The goal now is to make this mixed model more efficient, especially when managing IT environments across the edge to the core. Greater diversity is leading to increased complexity, with nearly all respondents saying they would benefit from having a single, unified control plane to manage applications and data across their increasingly diverse IT environments.
Key findings from this year’s report include:
Most organisations use more than one type of IT infrastructure, and nearly all agree that having a single platform to manage them together and consistently would be ideal.
UK companies lead in their use of mixed IT infrastructure with 73% reporting the use of multiple IT environments compared to a 60% global average. In the UK that figure is expected to rise to 86% in one to three years (74% globally).

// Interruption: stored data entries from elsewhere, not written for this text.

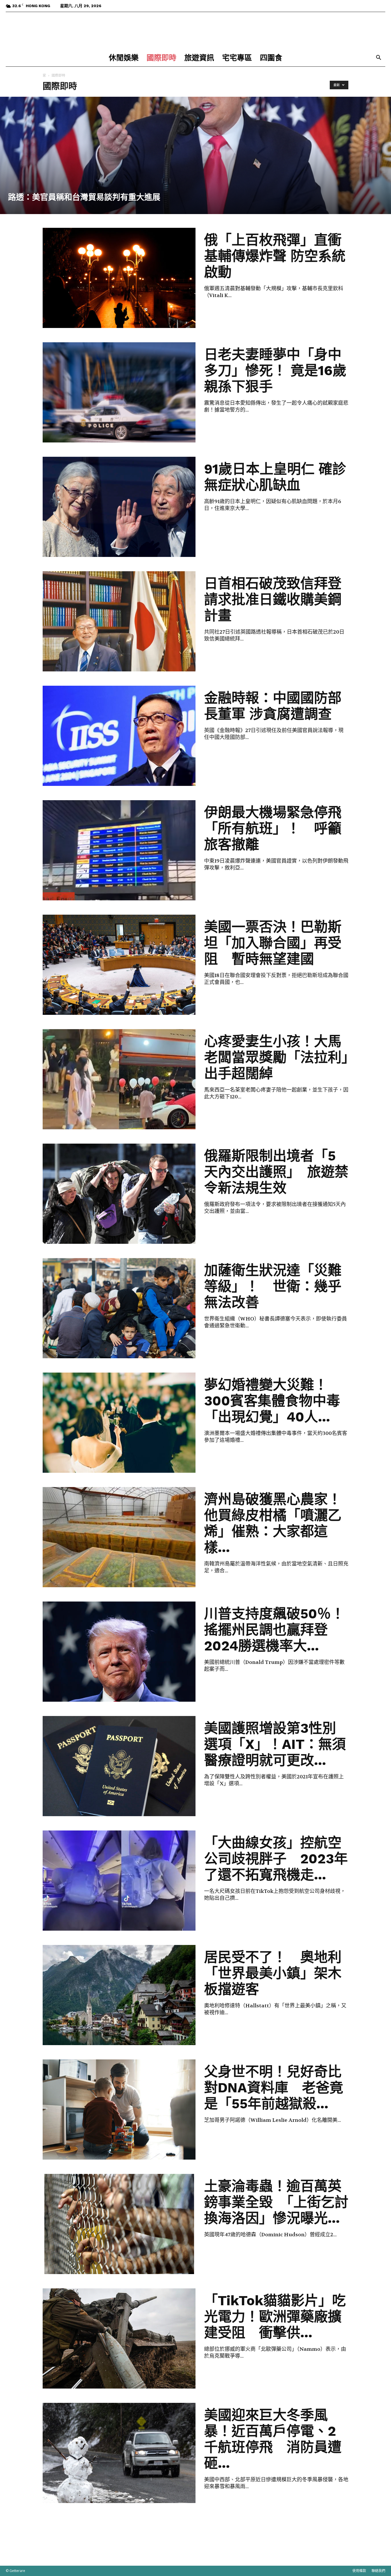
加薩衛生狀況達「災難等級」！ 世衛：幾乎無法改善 (272, 1286)
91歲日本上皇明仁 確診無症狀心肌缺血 (275, 477)
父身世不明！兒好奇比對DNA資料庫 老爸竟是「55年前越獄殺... (273, 2087)
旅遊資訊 (199, 58)
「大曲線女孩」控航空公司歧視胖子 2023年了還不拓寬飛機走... (276, 1858)
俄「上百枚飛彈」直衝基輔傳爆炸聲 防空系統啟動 (274, 256)
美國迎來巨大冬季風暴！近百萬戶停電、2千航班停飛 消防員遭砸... (272, 2439)
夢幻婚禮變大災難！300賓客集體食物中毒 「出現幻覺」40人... (279, 1401)
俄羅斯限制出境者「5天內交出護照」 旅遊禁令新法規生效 (276, 1172)
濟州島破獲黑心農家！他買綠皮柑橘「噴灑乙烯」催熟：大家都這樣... (272, 1523)
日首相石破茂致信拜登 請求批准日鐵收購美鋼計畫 (272, 599)
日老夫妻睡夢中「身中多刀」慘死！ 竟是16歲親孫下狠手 (275, 370)
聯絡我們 (378, 2570)
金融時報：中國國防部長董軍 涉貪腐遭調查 (272, 706)
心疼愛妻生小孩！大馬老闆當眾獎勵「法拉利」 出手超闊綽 (283, 1057)
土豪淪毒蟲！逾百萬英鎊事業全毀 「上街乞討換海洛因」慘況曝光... (276, 2202)
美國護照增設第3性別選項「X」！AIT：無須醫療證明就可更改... (275, 1744)
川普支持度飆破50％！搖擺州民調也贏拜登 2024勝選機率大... (274, 1630)
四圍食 (271, 58)
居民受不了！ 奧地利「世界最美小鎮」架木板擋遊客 (272, 1973)
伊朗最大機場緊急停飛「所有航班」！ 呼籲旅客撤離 (272, 828)
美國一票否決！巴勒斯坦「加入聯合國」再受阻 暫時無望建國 (272, 943)
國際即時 (161, 58)
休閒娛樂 (124, 58)
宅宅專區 (237, 58)
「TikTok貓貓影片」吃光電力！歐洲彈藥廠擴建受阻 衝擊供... (275, 2316)
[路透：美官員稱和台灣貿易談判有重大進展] (195, 155)
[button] (378, 58)
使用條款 (359, 2570)
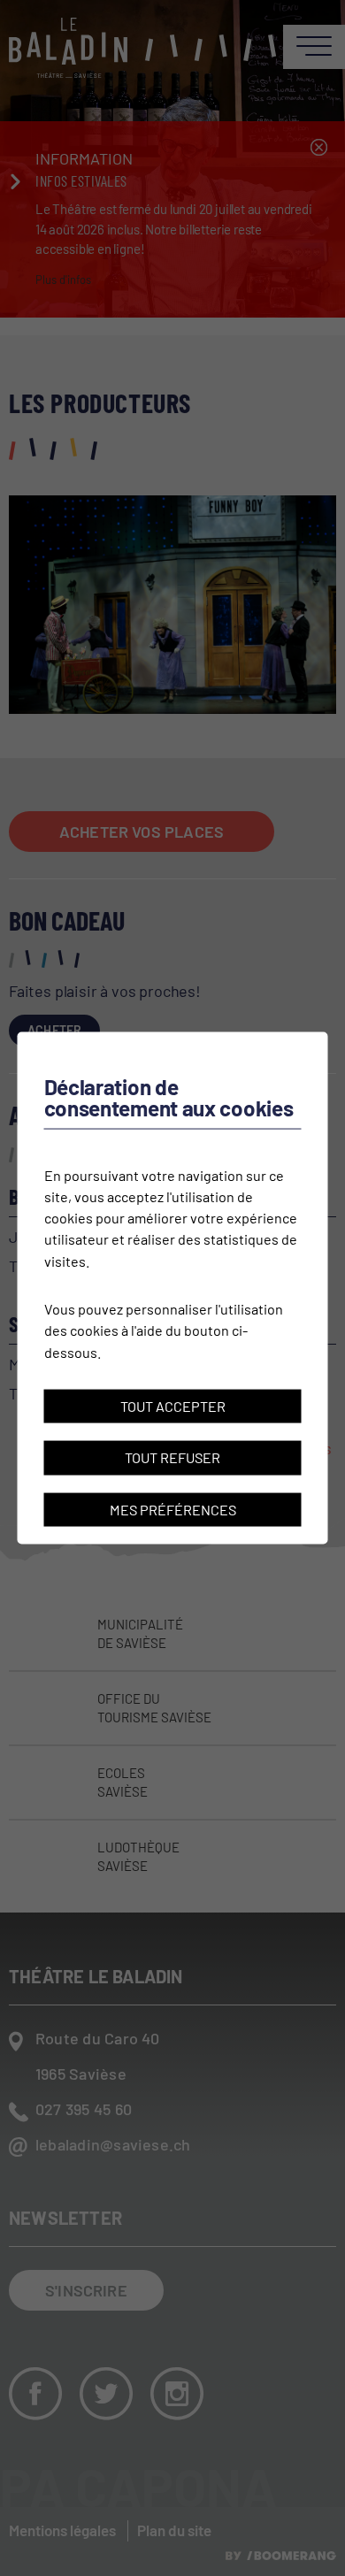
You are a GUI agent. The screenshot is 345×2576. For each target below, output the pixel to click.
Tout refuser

Data security and management considerations drive IT infrastructure choices. Data is driving infrastructure decisions for enterprises, with data security, protection and recovery, and sovereignty topping the list of key drivers. However, visibility is a growing challenge and while 94% of respondents agree that having full visibility is important, only 40% reported having complete visibility into where their data resides.
Cloud cost control ranks as a top IT management challenge. Among respondents, 85% consider cloud cost a challenging IT management issue with more than a third (34%) ranking it “significant”. More specifically, application migration across clouds is currently a pain point for organisations with 86% of respondents agreeing that moving applications between environments can be complex and costly. Additionally, nearly half of respondents (46%) plan to repatriate some applications to on-premise datacentres to mitigate cloud costs in the year ahead.
Nearly all companies developing their own applications have begun using open-source Kubernetes orchestration (96%). Those respondents, however, cite designing and configuring underlying infrastructure, storage, and database services as a key challenges of those deployments.
Interestingly, sustainability has become a much more pressing priority with nearly all respondents (92%) agreeing that sustainability is more important to their organisation than it was a year ago. A shift in priorities driven primarily by corporate Environment, Social and Governance (ESG) initiatives (63%), supply chain disruptions (59%), and customer purchasing decisions (48%).